▶ [Given exercise]:
Reproduce the following lines word for word.

▶ [Provided records]:
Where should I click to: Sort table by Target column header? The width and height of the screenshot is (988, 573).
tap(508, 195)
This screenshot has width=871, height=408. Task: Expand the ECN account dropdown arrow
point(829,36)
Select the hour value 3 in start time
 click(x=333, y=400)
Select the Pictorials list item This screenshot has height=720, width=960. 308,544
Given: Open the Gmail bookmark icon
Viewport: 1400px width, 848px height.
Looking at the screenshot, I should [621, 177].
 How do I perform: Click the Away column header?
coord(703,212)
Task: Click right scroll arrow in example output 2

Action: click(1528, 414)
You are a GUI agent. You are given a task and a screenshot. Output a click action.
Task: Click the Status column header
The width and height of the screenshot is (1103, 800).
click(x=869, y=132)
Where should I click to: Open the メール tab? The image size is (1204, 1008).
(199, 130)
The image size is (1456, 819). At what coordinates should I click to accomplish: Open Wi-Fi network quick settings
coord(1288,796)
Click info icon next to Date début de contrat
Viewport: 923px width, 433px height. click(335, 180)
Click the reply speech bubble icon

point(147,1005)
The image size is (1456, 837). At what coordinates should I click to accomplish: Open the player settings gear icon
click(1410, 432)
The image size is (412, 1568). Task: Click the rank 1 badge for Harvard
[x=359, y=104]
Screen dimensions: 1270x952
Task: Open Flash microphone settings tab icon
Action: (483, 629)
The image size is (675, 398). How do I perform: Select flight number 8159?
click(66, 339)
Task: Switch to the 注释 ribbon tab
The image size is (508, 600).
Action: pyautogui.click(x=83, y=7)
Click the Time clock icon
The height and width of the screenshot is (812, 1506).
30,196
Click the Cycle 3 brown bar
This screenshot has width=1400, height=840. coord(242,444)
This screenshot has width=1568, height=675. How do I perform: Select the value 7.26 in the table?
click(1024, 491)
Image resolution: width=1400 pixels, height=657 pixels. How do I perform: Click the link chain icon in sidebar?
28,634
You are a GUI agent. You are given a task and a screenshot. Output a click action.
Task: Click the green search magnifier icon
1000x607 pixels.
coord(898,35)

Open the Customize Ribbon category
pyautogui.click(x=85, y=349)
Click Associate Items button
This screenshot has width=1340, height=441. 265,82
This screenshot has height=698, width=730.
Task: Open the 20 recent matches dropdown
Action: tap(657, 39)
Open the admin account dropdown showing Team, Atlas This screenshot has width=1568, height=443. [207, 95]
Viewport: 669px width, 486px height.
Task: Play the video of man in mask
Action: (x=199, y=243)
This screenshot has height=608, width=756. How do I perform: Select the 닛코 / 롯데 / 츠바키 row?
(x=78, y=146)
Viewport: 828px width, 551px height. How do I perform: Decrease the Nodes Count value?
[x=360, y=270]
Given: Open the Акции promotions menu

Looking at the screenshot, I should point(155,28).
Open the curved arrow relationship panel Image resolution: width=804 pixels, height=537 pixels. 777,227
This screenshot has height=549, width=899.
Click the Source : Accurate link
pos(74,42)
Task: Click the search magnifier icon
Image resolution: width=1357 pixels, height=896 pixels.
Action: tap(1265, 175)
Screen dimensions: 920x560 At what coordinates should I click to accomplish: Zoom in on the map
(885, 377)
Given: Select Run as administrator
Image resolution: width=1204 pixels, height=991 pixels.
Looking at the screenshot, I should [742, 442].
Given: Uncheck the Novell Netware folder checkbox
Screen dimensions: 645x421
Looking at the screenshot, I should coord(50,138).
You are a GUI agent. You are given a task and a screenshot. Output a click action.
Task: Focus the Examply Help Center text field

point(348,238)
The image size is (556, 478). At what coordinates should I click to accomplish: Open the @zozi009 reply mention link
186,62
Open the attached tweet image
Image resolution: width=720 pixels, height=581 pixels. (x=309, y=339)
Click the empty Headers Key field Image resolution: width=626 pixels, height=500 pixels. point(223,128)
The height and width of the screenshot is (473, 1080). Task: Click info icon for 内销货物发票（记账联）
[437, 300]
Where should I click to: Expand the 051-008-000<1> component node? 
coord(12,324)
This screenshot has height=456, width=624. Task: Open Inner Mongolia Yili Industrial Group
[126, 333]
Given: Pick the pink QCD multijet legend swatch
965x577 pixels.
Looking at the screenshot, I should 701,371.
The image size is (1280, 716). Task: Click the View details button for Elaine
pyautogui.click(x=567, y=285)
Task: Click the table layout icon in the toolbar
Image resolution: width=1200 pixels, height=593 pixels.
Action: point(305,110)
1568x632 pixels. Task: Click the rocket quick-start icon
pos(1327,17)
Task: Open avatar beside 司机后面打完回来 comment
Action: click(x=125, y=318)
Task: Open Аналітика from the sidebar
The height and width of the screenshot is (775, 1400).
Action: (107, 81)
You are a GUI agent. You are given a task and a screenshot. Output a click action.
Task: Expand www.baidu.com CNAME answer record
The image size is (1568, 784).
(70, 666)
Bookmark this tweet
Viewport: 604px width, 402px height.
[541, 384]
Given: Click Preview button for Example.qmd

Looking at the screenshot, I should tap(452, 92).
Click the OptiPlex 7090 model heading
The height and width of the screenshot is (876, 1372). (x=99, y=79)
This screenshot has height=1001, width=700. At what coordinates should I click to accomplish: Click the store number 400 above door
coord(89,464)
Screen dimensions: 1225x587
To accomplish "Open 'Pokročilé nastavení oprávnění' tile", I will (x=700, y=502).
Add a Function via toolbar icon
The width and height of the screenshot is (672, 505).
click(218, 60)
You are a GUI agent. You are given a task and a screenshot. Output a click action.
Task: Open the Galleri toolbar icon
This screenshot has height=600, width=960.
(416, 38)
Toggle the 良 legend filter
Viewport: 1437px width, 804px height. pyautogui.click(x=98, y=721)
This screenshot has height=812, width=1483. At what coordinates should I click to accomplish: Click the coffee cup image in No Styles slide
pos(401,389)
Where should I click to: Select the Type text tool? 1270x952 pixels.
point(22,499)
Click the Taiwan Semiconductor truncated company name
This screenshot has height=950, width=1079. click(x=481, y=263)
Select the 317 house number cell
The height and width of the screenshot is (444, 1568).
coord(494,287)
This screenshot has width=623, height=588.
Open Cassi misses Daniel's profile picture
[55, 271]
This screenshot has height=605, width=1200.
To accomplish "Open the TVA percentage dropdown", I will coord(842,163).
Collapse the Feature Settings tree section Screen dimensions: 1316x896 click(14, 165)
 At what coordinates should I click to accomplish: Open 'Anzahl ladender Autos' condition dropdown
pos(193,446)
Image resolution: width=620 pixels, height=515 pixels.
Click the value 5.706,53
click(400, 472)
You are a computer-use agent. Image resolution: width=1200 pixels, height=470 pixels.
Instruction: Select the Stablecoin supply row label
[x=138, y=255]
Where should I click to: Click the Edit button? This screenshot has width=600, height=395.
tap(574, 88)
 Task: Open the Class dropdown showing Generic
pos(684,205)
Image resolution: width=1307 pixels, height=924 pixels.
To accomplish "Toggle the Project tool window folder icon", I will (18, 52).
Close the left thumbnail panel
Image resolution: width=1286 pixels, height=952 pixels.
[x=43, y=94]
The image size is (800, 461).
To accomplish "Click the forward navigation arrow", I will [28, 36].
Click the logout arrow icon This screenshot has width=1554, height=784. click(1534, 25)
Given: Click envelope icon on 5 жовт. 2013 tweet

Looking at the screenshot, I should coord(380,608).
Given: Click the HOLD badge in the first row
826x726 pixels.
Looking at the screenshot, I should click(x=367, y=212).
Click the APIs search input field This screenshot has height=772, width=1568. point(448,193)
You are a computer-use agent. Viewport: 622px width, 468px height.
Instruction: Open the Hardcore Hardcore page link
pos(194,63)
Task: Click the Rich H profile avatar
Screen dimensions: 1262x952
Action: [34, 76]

▶ [Full answer]:
Where should I click to: Sort table by Target column header? The width and height of the screenshot is (988, 573).
tap(508, 195)
This screenshot has width=871, height=408. Task: Expand the ECN account dropdown arrow
point(829,36)
Select the hour value 3 in start time
 click(x=333, y=400)
Select the Pictorials list item This screenshot has height=720, width=960. 308,544
Given: Open the Gmail bookmark icon
Viewport: 1400px width, 848px height.
Looking at the screenshot, I should [621, 177].
 How do I perform: Click the Away column header?
coord(703,212)
Task: Click right scroll arrow in example output 2

Action: click(1528, 414)
You are a GUI agent. You are given a task and a screenshot. Output a click action.
Task: Click the Status column header
The width and height of the screenshot is (1103, 800).
click(x=869, y=132)
Where should I click to: Open the メール tab? The image size is (1204, 1008).
(199, 130)
The image size is (1456, 819). At what coordinates should I click to accomplish: Open Wi-Fi network quick settings
coord(1288,796)
Click info icon next to Date début de contrat
Viewport: 923px width, 433px height. click(335, 180)
Click the reply speech bubble icon

point(147,1005)
The image size is (1456, 837). At what coordinates should I click to accomplish: Open the player settings gear icon
click(1410, 432)
The image size is (412, 1568). Task: Click the rank 1 badge for Harvard
[x=359, y=104]
Screen dimensions: 1270x952
Task: Open Flash microphone settings tab icon
Action: (483, 629)
The image size is (675, 398). How do I perform: Select flight number 8159?
click(66, 339)
Task: Switch to the 注释 ribbon tab
The image size is (508, 600).
Action: pyautogui.click(x=83, y=7)
Click the Time clock icon
The height and width of the screenshot is (812, 1506).
30,196
Click the Cycle 3 brown bar
This screenshot has width=1400, height=840. coord(242,444)
This screenshot has width=1568, height=675. How do I perform: Select the value 7.26 in the table?
click(1024, 491)
Image resolution: width=1400 pixels, height=657 pixels. How do I perform: Click the link chain icon in sidebar?
28,634
You are a GUI agent. You are given a task and a screenshot. Output a click action.
Task: Click the green search magnifier icon
1000x607 pixels.
coord(898,35)

Open the Customize Ribbon category
pyautogui.click(x=85, y=349)
Click Associate Items button
This screenshot has width=1340, height=441. 265,82
This screenshot has height=698, width=730.
Task: Open the 20 recent matches dropdown
Action: tap(657, 39)
Open the admin account dropdown showing Team, Atlas This screenshot has width=1568, height=443. [207, 95]
Viewport: 669px width, 486px height.
Task: Play the video of man in mask
Action: (x=199, y=243)
This screenshot has height=608, width=756. How do I perform: Select the 닛코 / 롯데 / 츠바키 row?
(x=78, y=146)
Viewport: 828px width, 551px height. How do I perform: Decrease the Nodes Count value?
[x=360, y=270]
Given: Open the Акции promotions menu

Looking at the screenshot, I should point(155,28).
Open the curved arrow relationship panel Image resolution: width=804 pixels, height=537 pixels. 777,227
This screenshot has height=549, width=899.
Click the Source : Accurate link
pos(74,42)
Task: Click the search magnifier icon
Image resolution: width=1357 pixels, height=896 pixels.
Action: tap(1265, 175)
Screen dimensions: 920x560 At what coordinates should I click to accomplish: Zoom in on the map
(885, 377)
Given: Select Run as administrator
Image resolution: width=1204 pixels, height=991 pixels.
Looking at the screenshot, I should [742, 442].
Given: Uncheck the Novell Netware folder checkbox
Screen dimensions: 645x421
Looking at the screenshot, I should coord(50,138).
You are a GUI agent. You are given a task and a screenshot. Output a click action.
Task: Focus the Examply Help Center text field

point(348,238)
The image size is (556, 478). At what coordinates should I click to accomplish: Open the @zozi009 reply mention link
186,62
Open the attached tweet image
Image resolution: width=720 pixels, height=581 pixels. (x=309, y=339)
Click the empty Headers Key field Image resolution: width=626 pixels, height=500 pixels. point(223,128)
The height and width of the screenshot is (473, 1080). Task: Click info icon for 内销货物发票（记账联）
[437, 300]
Where should I click to: Expand the 051-008-000<1> component node? 
coord(12,324)
This screenshot has height=456, width=624. Task: Open Inner Mongolia Yili Industrial Group
[126, 333]
Given: Pick the pink QCD multijet legend swatch
965x577 pixels.
Looking at the screenshot, I should 701,371.
The image size is (1280, 716). Task: Click the View details button for Elaine
pyautogui.click(x=567, y=285)
Task: Click the table layout icon in the toolbar
Image resolution: width=1200 pixels, height=593 pixels.
Action: point(305,110)
1568x632 pixels. Task: Click the rocket quick-start icon
pos(1327,17)
Task: Open avatar beside 司机后面打完回来 comment
Action: click(x=125, y=318)
Task: Open Аналітика from the sidebar
The height and width of the screenshot is (775, 1400).
Action: (107, 81)
You are a GUI agent. You are given a task and a screenshot. Output a click action.
Task: Expand www.baidu.com CNAME answer record
The image size is (1568, 784).
(70, 666)
Bookmark this tweet
Viewport: 604px width, 402px height.
[541, 384]
Given: Click Preview button for Example.qmd

Looking at the screenshot, I should tap(452, 92).
Click the OptiPlex 7090 model heading
The height and width of the screenshot is (876, 1372). (x=99, y=79)
This screenshot has height=1001, width=700. At what coordinates should I click to accomplish: Click the store number 400 above door
coord(89,464)
Screen dimensions: 1225x587
To accomplish "Open 'Pokročilé nastavení oprávnění' tile", I will (x=700, y=502).
Add a Function via toolbar icon
The width and height of the screenshot is (672, 505).
click(218, 60)
You are a GUI agent. You are given a task and a screenshot. Output a click action.
Task: Open the Galleri toolbar icon
This screenshot has height=600, width=960.
(416, 38)
Toggle the 良 legend filter
Viewport: 1437px width, 804px height. pyautogui.click(x=98, y=721)
This screenshot has height=812, width=1483. At what coordinates should I click to accomplish: Click the coffee cup image in No Styles slide
pos(401,389)
Where should I click to: Select the Type text tool? 1270x952 pixels.
point(22,499)
Click the Taiwan Semiconductor truncated company name
This screenshot has height=950, width=1079. click(x=481, y=263)
Select the 317 house number cell
The height and width of the screenshot is (444, 1568).
coord(494,287)
This screenshot has width=623, height=588.
Open Cassi misses Daniel's profile picture
[55, 271]
This screenshot has height=605, width=1200.
To accomplish "Open the TVA percentage dropdown", I will coord(842,163).
Collapse the Feature Settings tree section Screen dimensions: 1316x896 click(14, 165)
 At what coordinates should I click to accomplish: Open 'Anzahl ladender Autos' condition dropdown
pos(193,446)
Image resolution: width=620 pixels, height=515 pixels.
Click the value 5.706,53
click(400, 472)
You are a computer-use agent. Image resolution: width=1200 pixels, height=470 pixels.
Instruction: Select the Stablecoin supply row label
[x=138, y=255]
Where should I click to: Click the Edit button? This screenshot has width=600, height=395.
tap(574, 88)
 Task: Open the Class dropdown showing Generic
pos(684,205)
Image resolution: width=1307 pixels, height=924 pixels.
To accomplish "Toggle the Project tool window folder icon", I will (18, 52).
Close the left thumbnail panel
Image resolution: width=1286 pixels, height=952 pixels.
[x=43, y=94]
The image size is (800, 461).
To accomplish "Click the forward navigation arrow", I will [28, 36].
Click the logout arrow icon This screenshot has width=1554, height=784. click(1534, 25)
Given: Click envelope icon on 5 жовт. 2013 tweet

Looking at the screenshot, I should coord(380,608).
Given: Click the HOLD badge in the first row
826x726 pixels.
Looking at the screenshot, I should click(x=367, y=212).
Click the APIs search input field This screenshot has height=772, width=1568. point(448,193)
You are a computer-use agent. Viewport: 622px width, 468px height.
Instruction: Open the Hardcore Hardcore page link
pos(194,63)
Task: Click the Rich H profile avatar
Screen dimensions: 1262x952
Action: [34, 76]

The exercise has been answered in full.